───── TEXT PROVIDED
Phew! The school year is done! Grade 9 is in the bag. I can say it’s been one of the most successful school years for my son.
It was in April 2018 that I decided to take my son out of mainstream schooling. He’s always been somewhat of a rebel. He questioned everything. The teachers didn’t like it. But that wouldn’t stop him from arguing with them about everything that he had a strong opinion on.
His wittiness and confidence was dying a slow death in the school system. He became a child I didn’t know. He was not the crazy ray of sunshine I once knew.
I was still working in a job at the time, so I had two options. A full-time tutor or a home-schooling center. I was amazed at the number of home-schooling centers around the country. These are typically small independent centers with several tutors specializing in certain subjects, grades and/or curriculums. The maximum amount of kids each h tutor will manage is around 8 – although it can differ from center to center.
The first decision I had to make was to decide what curriculum my son will follow. There are several curriculums available, depending on what your child’s goals are. I decided to continue with the CAPS curriculum. The curriculum provider I chose was Impaq mainly because they provide comprehensive support to the parents as well. They also have an open subject choice in Grade 10 – so my son was not limited to only a few subjects to chose from.
One thing I will mention though is that post degree qualifications are completely overrated. I’ve worked in corporate for over 18 years. I’ve appointed and managed 100’s of staff members throughout my career. Unless you plan to do a professional degree like medicine, engineering etc, your subject combinations means squat.
Teaching kids the notion that you need to have a perfect subject combination at school, so that your child can study for a degree, even if they are not sure they are going to use it, is underestimating the child’s intelligence.
Machines are going to take over most existing manual jobs over the next decade. How are you preparing your child for that? Don’t’ force your child to live out your lifelong dream. Do something about your own dream, but let your children live their own.
──────────
**TASK ITEM A**
Answer these questions about the home-schooling post:
(i) In what month and year did the writer decide to take the son out of mainstream schooling?
(ii) Which curriculum provider did the writer choose?
(iii) For how many years has the writer worked in corporate?
**TASK ITEM B**
Give the passage of the home-schooling post between "One thing I" and "live their own.", inclusive, changing "Machines" to "Robots".
**TASK ITEM C**
Continue the post about taking a son out of mainstream schooling, starting after its final sentence.
The items after this point are separate material with no connection to the home-schooling post.
───── DATA SHOWN
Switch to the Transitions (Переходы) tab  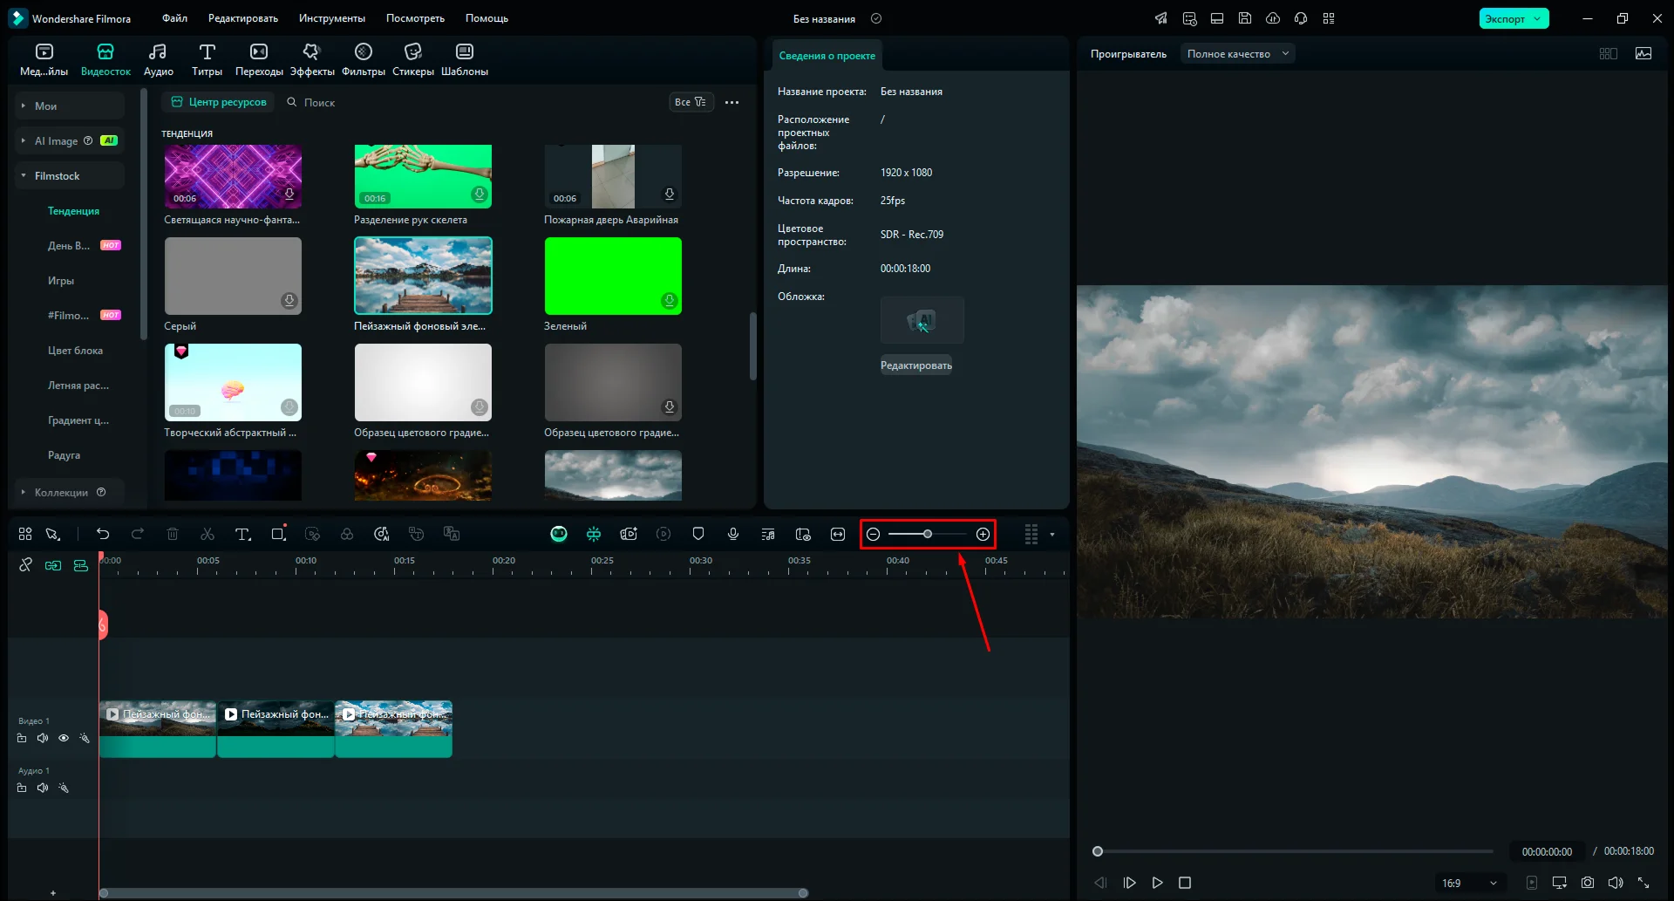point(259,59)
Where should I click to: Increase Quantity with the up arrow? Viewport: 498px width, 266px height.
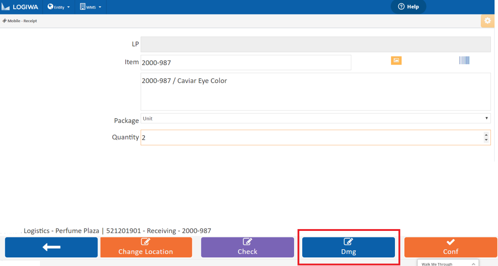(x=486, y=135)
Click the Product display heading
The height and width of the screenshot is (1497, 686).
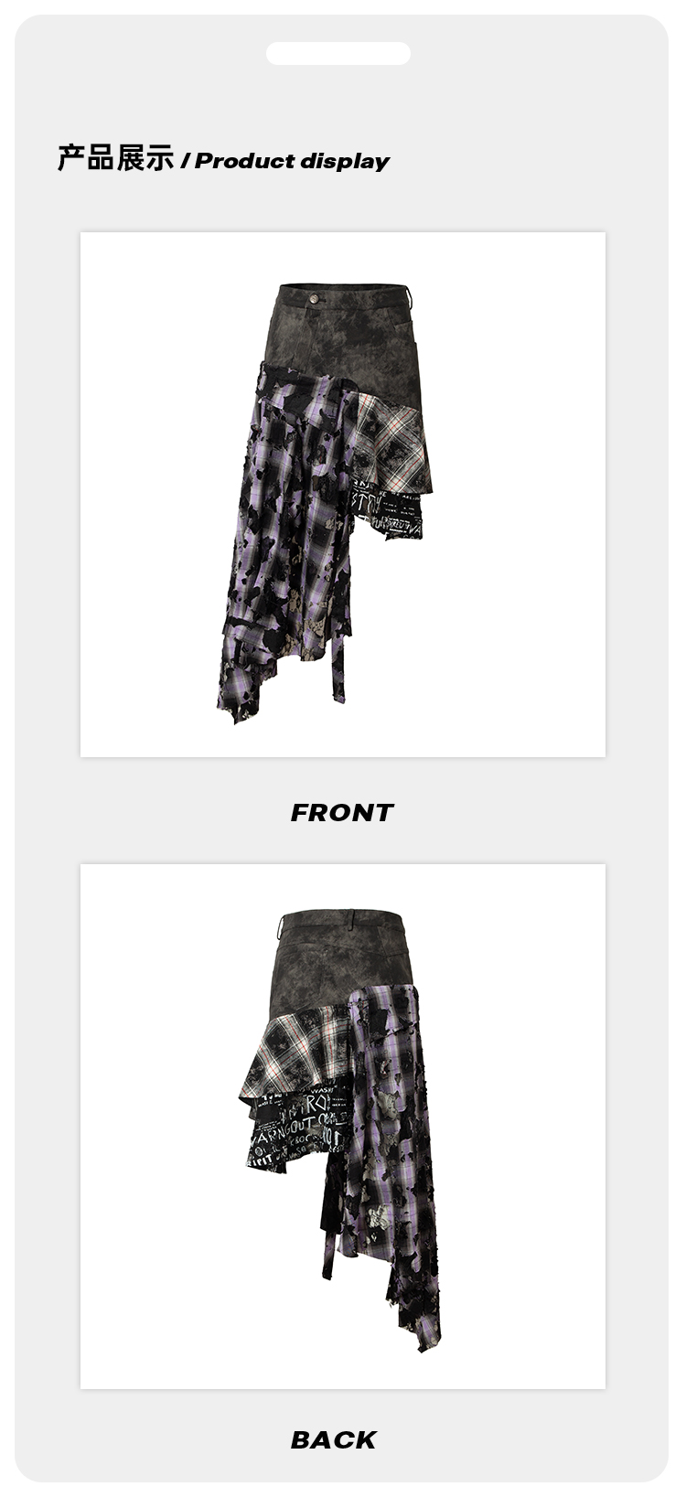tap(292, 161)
──────────
**REPLY A**
(i) April 2018
(ii) Impaq
(iii) Over 18 years

**REPLY B**
One thing I will mention though is that post degree qualifications are completely overrated. I’ve worked in corporate for over 18 years. I’ve appointed and managed 100’s of staff members throughout my career. Unless you plan to do a professional degree like medicine, engineering etc, your subject combinations means squat.
Teaching kids the notion that you need to have a perfect subject combination at school, so that your child can study for a degree, even if they are not sure they are going to use it, is underestimating the child’s intelligence.
Robots are going to take over most existing manual jobs over the next decade. How are you preparing your child for that? Don’t’ force your child to live out your lifelong dream. Do something about your own dream, but let your children live their own.

**REPLY C**
Our kids are clever. Way cleverer than we ever were at the age of 15. They will question scientists, even without their degrees. They will question policies, even without their degrees. We better prepare our kids for the industrial revolution.
Anyway, where were I?
I initially opted for a tutoring center but started to home school my son at home from the beginning of this year. I called in the help of a tutor who mainly helped with subjects like chemistry and maths.
What should you keep in mind if you’re considering home-schooling?
- Decide what curriculum your child is going to follow.
- If you’re not going to do the schooling, whom else is qualified to educate your child on the content.
- Plan your week.
- Get help if you need it.
- Respect your child’s pace but have firm boundaries.
- Use everyday life experiences as learning opportunities.
- Let them watch Netflix documentaries.
- As much as they learn, as much they should play.
We are done with exams and I can certainly say it’s been a successful school year. For Grade 10, he has opted for mostly IT subjects. He has his heart set on becoming a YouTuber. If that’s his dream, who am I to crush it. Would I’ve felt better if he wanted to become an accountant or doctor? Hell yes!
But it’s not about how I feel. It’s about me setting him up for success. Whichever way he decides to use his talents.